Among 16 episodes of BSI during the prophylaxis period, 13 (81%) were breakthrough BSI (bBSI). Susceptibility of 13 bBSI to cefuroxime, ceftazidime, amikacin, piperacillin/tazobactam, imipenem, and ciprofloxacin were 43, 50, 93, 64, 93%, and 0%, respectively, in the present study. Cefuroxime and amikacin were administered empirically for FN during ciprofloxacin prophylaxis because their susceptibility rate to major GNB was more than 90% at the study institution. For patients with renal insufficiency, amikacin was not administered and piperacillin/tazobactam was used to preserve their renal function. Carbapenam was reserved for patients with bBSI only in order to have effective therapy for GNB and maintaining its resistance.

Since ciprofloxacin has been used as a prophylaxis in neutropenic patients, the susceptibility of ciprofloxacin to the most common 6 GNB at the study institution from 2002 to 2019 was investigated. A part of the antimicrobial susceptibility result has been reported previously5 and this study included additional patients with longer follow-up. Our previous 3-year study5 reported the susceptibility of ciprofloxacin to E. coli, K. pneumoniae, P. aeruginosa, and Serratia marcescens significantly increased during the prophylaxis period, whereas no significant changes in susceptibility to ciprofloxacin between the preprophylaxis and prophylaxis periods in the present study. Ciprofloxacin was selected continuously as a prophylactic agent because of its susceptibility rate to major GNB was around 80–90% at the study institution. However, one global surveillance study demonstrated that fluoroquinolone resistance rates increased in the past years in almost all bacterial species27. We have proposed several strategies to preserve ciprofloxacin susceptibility: first, administering other antimicrobials (eg. cephalosporin) when patients have GNB infections and reserving ciprofloxacin as a second-line antibiotic; second, administering G-CSF in patients with profound neutropenia after intensive chemotherapy in order to reduce the neutropenic period, therefore, ciprofloxacin exposure might be reduced; third, antimicrobial prophylaxis with cefepime instead of ciprofloxacin for neutropenic patients requiring secondary prophylaxis.

In conclusion, the current study provides new information by comparing prophylaxis with antimicrobials in children with AML without prophylaxis. All patients were treated according to a single protocol at a single institution and were provided with standard supportive care.
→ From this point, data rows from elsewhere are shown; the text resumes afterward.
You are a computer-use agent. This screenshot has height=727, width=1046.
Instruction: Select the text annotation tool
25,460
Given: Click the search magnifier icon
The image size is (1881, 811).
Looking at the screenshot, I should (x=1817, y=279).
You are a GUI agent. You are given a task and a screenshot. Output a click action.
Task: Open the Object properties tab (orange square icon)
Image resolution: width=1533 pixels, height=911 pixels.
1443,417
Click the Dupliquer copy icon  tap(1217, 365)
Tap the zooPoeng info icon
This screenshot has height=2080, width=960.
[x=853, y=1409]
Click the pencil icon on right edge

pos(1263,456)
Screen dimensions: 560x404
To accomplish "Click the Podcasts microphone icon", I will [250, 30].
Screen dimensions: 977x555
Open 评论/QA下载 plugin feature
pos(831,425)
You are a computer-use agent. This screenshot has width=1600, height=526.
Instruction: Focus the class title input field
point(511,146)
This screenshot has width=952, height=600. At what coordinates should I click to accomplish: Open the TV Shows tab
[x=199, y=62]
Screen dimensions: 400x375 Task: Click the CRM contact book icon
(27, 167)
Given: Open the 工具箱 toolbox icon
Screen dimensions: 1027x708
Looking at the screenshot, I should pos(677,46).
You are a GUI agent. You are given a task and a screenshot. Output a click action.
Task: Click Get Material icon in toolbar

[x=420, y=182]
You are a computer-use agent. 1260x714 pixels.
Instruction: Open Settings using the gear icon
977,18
For patients undergoing intensive chemotherapy, antimicrobials prophylaxis was found to significantly reduce the rate of BSIs and IFIs. Prophylaxis also reduced the episodes of FN and the mortality caused by severe infections. The exposure of amikacin, carbapenem, caspofungin, and amphotericin-B were significantly reduced and overall survival was improved significantly during the prophylaxis period. These results support the importance of antibiotics and antifungal prophylaxis to prevent treatment related morbidities, especially BSIs and IFIs, for children with AML.